[This is the second post in a multi-part series, last updated on April 11, 2016. Read the first post: The Big Idea Behind IT Operations Analytics (ITOA): IT Big Data]
In my previous article, I explained that IT Operations Analytics (ITOA) borrows from Big Data principles and that, in order to enable effective insights and data-driven decisions, you must first design a data-driven architecture. This brings us to the question of which data sets to use for ITOA.
Big Data Is Only as Good as the InputsThe old cliché, "When it comes to information: garbage in, garbage out" is especially true when it comes to Big Data. With any Big Data initiative, including ITOA, the insight you expect to derive will be determined by the type of data sources that are used. The inputs for each data source will determine the degree of accuracy, signal-to-noise ratio, reliability and trustworthiness, and thoroughness of the data set. Data scientists would say that a data set, before it is committed to a Big Data initiative, must first be evaluated based on some if not all of these criteria.

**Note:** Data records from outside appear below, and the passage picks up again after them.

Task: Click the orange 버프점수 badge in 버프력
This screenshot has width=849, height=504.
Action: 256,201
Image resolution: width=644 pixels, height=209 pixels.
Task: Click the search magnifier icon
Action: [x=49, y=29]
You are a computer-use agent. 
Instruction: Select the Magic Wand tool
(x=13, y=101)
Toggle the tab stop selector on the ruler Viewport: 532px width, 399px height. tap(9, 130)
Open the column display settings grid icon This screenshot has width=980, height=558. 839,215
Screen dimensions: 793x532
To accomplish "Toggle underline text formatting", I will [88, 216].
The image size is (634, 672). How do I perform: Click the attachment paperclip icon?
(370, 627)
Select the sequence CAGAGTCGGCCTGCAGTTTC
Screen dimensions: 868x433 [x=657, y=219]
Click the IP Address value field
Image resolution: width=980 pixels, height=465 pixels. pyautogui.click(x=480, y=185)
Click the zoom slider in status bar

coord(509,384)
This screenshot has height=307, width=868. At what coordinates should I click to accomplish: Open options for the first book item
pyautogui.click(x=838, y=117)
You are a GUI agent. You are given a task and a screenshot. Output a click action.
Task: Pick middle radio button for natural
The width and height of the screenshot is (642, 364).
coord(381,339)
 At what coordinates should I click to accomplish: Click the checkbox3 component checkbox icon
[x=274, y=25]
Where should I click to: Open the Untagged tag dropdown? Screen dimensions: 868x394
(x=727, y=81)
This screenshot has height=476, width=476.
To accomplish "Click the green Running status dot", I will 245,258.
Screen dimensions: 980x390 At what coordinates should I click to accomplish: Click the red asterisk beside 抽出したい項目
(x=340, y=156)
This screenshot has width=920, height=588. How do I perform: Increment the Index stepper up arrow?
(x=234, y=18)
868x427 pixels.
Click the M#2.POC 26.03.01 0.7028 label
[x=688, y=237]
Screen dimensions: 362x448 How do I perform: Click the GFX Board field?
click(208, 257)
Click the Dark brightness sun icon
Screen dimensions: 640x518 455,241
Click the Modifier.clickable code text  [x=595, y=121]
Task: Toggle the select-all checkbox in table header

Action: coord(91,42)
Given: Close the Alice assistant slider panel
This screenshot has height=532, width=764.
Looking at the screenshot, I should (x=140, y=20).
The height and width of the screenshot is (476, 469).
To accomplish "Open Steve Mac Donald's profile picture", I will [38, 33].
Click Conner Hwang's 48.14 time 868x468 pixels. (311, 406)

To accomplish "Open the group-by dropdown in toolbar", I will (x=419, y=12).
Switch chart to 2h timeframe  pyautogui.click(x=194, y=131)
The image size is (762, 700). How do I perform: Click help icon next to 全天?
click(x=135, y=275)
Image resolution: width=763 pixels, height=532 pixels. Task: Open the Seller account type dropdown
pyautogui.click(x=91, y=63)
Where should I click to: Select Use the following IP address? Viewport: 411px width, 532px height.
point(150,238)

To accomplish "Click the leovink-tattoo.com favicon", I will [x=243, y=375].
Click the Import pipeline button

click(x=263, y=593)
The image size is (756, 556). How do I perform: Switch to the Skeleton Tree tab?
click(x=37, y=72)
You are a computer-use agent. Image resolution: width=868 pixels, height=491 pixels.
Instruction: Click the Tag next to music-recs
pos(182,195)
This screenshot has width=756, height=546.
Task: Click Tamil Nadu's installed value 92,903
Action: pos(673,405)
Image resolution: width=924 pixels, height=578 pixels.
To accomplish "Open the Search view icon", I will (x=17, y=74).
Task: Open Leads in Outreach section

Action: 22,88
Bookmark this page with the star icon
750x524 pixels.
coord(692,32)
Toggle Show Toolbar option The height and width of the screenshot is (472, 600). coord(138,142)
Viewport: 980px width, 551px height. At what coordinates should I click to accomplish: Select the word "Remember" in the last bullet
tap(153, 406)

Consider a traditional business intelligence solution for sales and marketing analysis: You would not expect to derive a complete perspective on customer purchasing behavior by only analyzing a financial system's record of customer order activity. Rather, you would want to correlate that data with other data sets from your CRM system, support call system, Net Promoter surveys, and web activity if you want to derive much deeper insight into when, how, and why customers' do or don't make purchases. You would also evaluate these sources based on their trustworthiness, accuracy, and thoroughness as well as whether they provide value or create distraction.
The same holds true for IT Big Data—you would not evaluate end-user experience just by analyzing scripted transactions from a remote location. What about server processing and network transfer time? What about the behavior of the router, switch, firewall, authentication, application code, database, and storage system? These also contribute to the overall user experience. No user session or transaction is an island and neither are the elements of an application delivery chain. They are all interdependent and they all play a role in end-user experience.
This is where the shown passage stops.